Contro la rabbia e l’emotività scatenati da un incidente come quello di Milano, c’è però anche chi richiama alla calma. E a ragionare con statistiche (reali) alla mano: «Quello di Pisapia è un appello giusto e legittimo — spiega Alberto Fiorillo, promotore della campagna #Salvaiciclisti, nata sul web dall’iniziativa di blogger e associazioni per aumentare la sicurezza dei ciclisti sulle strade italiane — ma mi piacerebbe che i sindaci delle grandi città e i presidenti delle regioni facessero dieci appelli analoghi ogni volta che sulle strade muoiono ciclisti e pedoni a causa di incidenti con le auto. Quello è un bilancio drammatico: ogni anno sulle nostre strade registriamo 4mila morti».

L’intervista a Ercole Giammarco, consulente per il mondo della mobilità sostenibile e promotore delle manifestazioni Cyclopride day in varie città italiane.
Che cosa pensa del comportamento di chi pedala sulle nostre strade?

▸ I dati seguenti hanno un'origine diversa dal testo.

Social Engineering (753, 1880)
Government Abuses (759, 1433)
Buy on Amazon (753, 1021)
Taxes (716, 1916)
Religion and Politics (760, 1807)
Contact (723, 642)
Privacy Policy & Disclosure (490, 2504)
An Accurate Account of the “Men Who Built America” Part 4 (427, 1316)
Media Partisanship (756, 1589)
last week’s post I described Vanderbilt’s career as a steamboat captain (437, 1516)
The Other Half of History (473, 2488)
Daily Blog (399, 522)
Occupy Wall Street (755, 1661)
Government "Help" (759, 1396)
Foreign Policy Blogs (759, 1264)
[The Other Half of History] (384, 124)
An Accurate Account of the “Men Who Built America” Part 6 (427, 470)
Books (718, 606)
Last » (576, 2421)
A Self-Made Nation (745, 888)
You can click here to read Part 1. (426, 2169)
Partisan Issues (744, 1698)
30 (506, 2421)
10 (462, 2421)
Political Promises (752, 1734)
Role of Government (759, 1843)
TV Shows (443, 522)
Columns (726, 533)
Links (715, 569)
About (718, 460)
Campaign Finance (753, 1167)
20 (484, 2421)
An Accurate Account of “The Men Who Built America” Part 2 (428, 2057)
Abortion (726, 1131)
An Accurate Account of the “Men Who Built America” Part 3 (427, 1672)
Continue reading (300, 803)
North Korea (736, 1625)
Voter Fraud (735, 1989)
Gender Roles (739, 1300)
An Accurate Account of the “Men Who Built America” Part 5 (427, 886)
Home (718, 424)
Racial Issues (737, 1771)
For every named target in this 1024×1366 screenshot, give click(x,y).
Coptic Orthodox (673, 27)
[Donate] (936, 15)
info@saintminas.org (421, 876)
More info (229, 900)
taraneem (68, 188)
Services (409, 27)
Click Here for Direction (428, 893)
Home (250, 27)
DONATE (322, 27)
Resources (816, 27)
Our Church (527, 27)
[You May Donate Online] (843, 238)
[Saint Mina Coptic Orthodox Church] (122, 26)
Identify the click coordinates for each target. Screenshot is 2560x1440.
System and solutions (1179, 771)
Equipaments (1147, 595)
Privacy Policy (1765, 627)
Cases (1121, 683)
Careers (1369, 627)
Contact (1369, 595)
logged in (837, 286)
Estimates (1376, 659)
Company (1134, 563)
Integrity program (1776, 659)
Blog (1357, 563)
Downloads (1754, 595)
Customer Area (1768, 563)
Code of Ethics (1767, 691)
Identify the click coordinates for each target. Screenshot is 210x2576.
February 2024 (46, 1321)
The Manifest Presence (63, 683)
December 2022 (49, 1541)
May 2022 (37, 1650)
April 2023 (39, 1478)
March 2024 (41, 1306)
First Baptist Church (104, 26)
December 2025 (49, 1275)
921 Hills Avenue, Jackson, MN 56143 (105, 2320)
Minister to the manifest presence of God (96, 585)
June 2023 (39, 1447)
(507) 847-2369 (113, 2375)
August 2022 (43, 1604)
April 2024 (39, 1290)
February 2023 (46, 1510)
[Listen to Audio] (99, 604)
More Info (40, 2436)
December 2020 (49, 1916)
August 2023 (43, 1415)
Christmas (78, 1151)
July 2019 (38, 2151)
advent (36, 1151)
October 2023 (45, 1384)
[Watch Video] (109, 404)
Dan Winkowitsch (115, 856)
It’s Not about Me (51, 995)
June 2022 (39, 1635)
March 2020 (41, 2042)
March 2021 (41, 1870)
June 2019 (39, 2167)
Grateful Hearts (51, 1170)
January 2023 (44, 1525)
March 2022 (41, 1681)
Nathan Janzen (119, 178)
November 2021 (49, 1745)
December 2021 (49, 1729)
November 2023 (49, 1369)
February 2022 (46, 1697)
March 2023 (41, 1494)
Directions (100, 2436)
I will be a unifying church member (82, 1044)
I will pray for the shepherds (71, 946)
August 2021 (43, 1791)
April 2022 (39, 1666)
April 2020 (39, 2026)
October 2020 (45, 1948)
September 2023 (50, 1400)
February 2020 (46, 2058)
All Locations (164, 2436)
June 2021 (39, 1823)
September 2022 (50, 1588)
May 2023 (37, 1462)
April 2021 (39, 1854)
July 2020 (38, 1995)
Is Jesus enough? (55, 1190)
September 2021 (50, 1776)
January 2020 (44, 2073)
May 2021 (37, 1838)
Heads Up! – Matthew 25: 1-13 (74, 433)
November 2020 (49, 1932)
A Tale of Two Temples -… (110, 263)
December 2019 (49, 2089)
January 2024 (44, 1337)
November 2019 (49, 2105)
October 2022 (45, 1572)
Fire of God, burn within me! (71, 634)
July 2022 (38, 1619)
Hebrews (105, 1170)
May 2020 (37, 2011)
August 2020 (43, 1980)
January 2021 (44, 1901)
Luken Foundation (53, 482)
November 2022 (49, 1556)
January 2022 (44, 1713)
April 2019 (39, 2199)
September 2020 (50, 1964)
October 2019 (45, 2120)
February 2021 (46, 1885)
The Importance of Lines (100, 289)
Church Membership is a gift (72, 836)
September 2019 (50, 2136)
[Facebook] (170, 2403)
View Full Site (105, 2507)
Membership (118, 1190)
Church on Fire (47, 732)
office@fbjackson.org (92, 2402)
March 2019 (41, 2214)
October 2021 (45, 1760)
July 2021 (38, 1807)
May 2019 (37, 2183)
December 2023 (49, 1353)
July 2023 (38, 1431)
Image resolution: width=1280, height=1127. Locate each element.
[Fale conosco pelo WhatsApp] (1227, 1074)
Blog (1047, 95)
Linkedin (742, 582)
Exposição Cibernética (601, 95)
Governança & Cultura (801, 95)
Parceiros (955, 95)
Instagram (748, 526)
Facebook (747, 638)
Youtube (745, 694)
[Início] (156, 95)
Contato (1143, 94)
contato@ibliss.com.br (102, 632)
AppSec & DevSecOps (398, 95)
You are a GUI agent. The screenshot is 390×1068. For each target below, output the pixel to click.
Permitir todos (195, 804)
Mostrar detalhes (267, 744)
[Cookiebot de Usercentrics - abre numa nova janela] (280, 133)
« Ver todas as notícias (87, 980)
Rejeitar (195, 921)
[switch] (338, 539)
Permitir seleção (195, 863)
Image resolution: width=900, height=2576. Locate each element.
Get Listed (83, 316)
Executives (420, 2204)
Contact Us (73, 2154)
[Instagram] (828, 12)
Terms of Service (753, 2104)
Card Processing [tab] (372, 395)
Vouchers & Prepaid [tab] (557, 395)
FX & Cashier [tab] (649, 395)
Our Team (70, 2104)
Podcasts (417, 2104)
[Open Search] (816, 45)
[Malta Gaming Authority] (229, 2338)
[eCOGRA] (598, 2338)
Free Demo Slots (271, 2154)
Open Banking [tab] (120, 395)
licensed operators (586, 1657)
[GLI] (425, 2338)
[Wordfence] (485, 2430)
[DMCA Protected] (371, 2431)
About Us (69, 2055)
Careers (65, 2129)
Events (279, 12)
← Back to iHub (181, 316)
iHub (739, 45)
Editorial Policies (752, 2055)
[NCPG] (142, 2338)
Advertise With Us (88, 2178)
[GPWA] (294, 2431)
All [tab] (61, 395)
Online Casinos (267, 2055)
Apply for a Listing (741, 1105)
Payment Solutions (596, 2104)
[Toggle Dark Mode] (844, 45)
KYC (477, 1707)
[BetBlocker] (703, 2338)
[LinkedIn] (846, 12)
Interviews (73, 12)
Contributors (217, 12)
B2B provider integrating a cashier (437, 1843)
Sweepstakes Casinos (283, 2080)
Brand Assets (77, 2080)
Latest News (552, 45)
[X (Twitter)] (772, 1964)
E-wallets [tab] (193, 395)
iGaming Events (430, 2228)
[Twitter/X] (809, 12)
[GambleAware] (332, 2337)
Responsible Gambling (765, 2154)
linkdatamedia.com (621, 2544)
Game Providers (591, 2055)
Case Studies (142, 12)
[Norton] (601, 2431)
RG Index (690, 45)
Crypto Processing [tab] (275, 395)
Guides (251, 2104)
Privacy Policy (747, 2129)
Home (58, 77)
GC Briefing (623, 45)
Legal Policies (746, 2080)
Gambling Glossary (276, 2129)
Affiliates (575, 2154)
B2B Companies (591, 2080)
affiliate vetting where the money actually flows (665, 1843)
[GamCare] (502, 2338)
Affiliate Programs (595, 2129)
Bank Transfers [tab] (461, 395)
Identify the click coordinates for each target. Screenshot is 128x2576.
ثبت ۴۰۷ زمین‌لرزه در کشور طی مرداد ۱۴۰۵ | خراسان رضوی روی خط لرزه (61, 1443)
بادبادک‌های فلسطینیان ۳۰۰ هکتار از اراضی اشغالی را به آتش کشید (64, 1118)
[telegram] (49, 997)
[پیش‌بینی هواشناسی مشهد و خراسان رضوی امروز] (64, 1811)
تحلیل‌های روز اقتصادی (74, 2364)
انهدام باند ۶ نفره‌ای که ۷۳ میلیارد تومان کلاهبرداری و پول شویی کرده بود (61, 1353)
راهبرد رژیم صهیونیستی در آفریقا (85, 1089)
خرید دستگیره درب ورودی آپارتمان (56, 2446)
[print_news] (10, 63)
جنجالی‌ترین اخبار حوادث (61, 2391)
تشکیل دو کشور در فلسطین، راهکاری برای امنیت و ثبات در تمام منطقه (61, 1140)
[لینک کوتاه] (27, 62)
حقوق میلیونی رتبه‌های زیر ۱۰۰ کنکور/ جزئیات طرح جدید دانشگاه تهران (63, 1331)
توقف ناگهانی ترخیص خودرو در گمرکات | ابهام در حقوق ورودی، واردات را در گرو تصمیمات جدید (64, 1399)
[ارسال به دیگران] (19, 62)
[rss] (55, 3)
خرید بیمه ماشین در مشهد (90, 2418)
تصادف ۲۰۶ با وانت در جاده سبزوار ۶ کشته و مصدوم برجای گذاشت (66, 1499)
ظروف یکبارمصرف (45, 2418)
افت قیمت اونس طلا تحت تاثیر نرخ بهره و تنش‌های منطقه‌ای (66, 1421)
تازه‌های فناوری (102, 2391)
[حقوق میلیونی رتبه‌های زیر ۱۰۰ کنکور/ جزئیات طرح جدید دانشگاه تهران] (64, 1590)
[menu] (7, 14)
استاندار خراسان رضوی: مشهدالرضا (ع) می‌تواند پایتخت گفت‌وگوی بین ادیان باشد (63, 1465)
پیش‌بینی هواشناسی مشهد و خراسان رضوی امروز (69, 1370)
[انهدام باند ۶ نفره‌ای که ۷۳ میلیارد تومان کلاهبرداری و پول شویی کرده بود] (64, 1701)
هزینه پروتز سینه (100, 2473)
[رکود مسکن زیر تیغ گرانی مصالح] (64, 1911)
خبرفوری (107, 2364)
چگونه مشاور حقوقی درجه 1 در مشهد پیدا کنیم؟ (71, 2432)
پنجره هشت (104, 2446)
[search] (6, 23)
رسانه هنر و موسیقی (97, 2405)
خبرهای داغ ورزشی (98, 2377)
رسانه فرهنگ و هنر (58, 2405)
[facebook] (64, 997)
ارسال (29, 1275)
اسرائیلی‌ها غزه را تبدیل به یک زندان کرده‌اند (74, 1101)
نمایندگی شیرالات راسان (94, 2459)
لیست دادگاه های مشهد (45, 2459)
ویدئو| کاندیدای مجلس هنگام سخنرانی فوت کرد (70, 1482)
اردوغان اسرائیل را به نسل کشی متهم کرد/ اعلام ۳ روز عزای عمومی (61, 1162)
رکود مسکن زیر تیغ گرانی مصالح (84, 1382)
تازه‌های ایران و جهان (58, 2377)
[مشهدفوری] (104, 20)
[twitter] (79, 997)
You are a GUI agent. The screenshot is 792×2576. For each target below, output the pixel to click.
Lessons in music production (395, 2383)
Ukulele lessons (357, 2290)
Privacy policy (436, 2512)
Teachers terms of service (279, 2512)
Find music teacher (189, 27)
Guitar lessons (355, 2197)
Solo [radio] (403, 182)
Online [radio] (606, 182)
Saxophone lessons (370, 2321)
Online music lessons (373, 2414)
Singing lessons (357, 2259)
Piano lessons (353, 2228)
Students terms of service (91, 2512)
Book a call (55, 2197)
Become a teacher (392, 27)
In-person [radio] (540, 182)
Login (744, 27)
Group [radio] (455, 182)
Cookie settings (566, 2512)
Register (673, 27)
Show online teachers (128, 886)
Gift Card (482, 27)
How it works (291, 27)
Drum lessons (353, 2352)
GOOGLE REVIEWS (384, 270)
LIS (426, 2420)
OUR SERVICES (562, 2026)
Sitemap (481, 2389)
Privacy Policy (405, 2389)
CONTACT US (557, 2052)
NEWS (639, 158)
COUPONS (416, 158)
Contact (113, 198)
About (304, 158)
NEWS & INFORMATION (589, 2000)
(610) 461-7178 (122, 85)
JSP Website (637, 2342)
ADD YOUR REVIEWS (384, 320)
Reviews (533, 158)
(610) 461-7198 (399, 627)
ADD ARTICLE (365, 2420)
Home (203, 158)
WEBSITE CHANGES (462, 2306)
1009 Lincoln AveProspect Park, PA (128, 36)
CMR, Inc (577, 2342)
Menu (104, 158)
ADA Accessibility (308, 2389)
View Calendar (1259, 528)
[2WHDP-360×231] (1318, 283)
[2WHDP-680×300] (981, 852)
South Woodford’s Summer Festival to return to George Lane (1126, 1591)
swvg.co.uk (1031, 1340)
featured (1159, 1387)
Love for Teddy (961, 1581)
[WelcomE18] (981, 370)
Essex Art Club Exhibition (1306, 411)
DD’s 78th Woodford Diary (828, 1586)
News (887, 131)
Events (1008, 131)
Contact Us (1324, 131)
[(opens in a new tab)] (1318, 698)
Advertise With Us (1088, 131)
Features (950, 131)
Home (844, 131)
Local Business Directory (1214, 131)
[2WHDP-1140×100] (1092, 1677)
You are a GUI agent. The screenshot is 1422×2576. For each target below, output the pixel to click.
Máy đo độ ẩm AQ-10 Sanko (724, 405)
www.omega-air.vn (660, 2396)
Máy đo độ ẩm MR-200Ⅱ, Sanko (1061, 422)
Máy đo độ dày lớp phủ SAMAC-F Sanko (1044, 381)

«Noi ciclisti in Italia stiamo diventando antipatici e arroganti. Ci sentiamo liberi di non rispettare le regole e sempre più spesso ci tiriamo addosso critiche che arrivano anche da persone serie e colte. Da noi chi va in bicicletta si fregia di essere particolarmente civile, ma poi si comporta da arci-italiano».
E come si fa a cambiare?
«Prima di tutto i cittadini vanno informati. Chi si muove in bicicletta deve sapere quali sono le regole e cosa può fare o non fare. È educazione civica e bisognerebbe partire dalle scuole… ».
E una volta informati i cittadini?
«Chi sbaglia deve essere sanzionato. C’è poco da fare, nei Paesi dove c’è tolleranza zero, come la Svizzera, i ciclisti sono educati e rispettosi».
Lei ha scritto un libro, Andare in bici — le ragioni del pedalare, schierato dalla parte dei ciclisti. Ora non teme di essere criticato dal popolo delle due ruote?
«Al contrario. La maggior parte dei ciclisti la pensa proprio come me».